== Exercise brief ==
Of all the lines in the entries below, give again exactly those starting at the line containing "Translation progress reporting (41, 730)" and ending at the line containing "Examples (23, 311)", both ends included, and no others.

Data extracted from a collection:
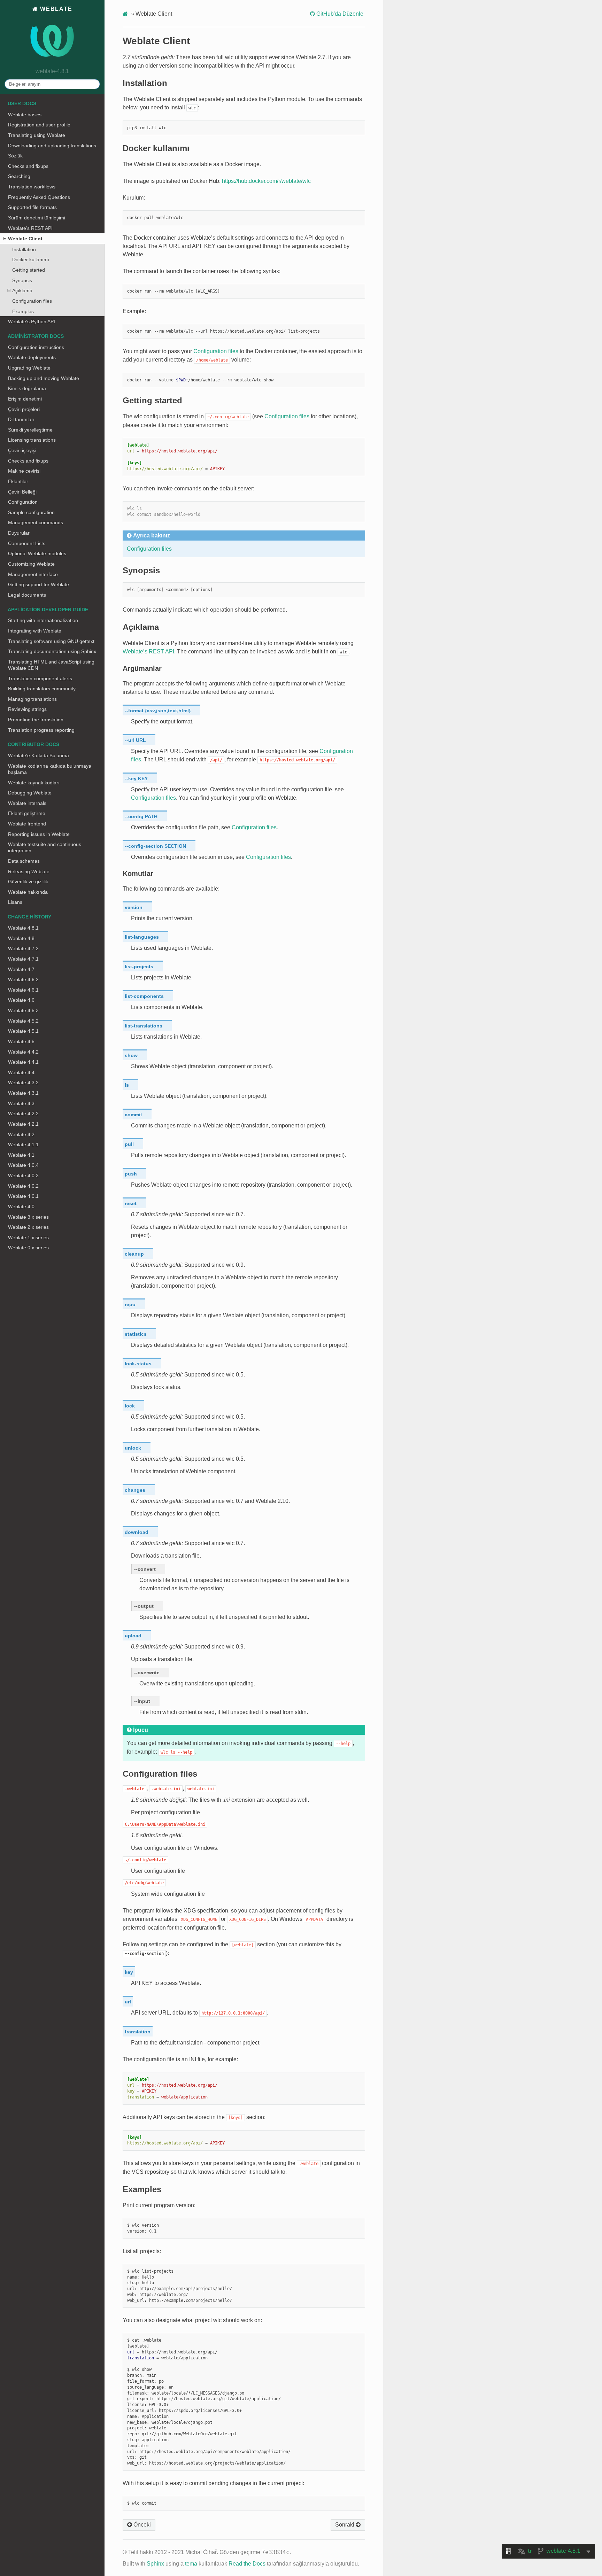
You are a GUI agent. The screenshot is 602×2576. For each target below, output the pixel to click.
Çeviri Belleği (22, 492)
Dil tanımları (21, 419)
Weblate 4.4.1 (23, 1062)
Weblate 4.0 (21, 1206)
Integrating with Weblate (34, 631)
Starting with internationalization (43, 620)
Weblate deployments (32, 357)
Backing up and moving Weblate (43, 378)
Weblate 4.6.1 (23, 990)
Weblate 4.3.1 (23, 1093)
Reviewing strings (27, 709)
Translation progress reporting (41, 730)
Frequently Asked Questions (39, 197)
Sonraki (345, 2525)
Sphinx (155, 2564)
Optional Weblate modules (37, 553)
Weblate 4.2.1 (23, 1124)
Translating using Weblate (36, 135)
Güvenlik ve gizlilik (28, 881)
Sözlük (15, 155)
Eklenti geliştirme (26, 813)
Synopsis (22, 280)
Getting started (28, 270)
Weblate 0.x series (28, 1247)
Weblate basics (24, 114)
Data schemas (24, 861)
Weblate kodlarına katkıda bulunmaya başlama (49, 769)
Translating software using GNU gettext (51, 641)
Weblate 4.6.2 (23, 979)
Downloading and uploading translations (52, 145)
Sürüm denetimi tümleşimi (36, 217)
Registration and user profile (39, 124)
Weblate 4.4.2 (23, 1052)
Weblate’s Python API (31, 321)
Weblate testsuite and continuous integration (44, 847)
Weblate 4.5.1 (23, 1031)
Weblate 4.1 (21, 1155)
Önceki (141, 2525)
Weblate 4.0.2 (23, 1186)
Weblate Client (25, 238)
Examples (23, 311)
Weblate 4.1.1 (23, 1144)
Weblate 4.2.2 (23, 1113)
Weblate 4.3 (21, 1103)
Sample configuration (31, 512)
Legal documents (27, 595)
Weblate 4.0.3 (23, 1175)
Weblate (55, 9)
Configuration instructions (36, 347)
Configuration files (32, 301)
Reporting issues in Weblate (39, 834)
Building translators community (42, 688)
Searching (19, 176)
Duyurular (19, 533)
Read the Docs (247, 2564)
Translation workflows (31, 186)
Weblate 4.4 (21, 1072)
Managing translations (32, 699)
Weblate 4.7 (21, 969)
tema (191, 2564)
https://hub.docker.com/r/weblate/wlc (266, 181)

== Exercise solution ==
Translation progress reporting (41, 730)
Frequently Asked Questions (39, 197)
Sonraki (345, 2525)
Sphinx (155, 2564)
Optional Weblate modules (37, 553)
Weblate 4.2.1 (23, 1124)
Translating using Weblate (36, 135)
Güvenlik ve gizlilik (28, 881)
Sözlük (15, 155)
Eklenti geliştirme (26, 813)
Synopsis (22, 280)
Getting started (28, 270)
Weblate 0.x series (28, 1247)
Weblate basics (24, 114)
Data schemas (24, 861)
Weblate kodlarına katkıda bulunmaya başlama (49, 769)
Translating software using GNU gettext (51, 641)
Weblate 4.6.2 (23, 979)
Downloading and uploading translations (52, 145)
Sürüm denetimi tümleşimi (36, 217)
Registration and user profile (39, 124)
Weblate 4.4.2 (23, 1052)
Weblate’s Python API (31, 321)
Weblate testsuite and continuous integration (44, 847)
Weblate 4.5.1 (23, 1031)
Weblate 4.1 (21, 1155)
Önceki (141, 2525)
Weblate 4.0.2 (23, 1186)
Weblate Client (25, 238)
Examples (23, 311)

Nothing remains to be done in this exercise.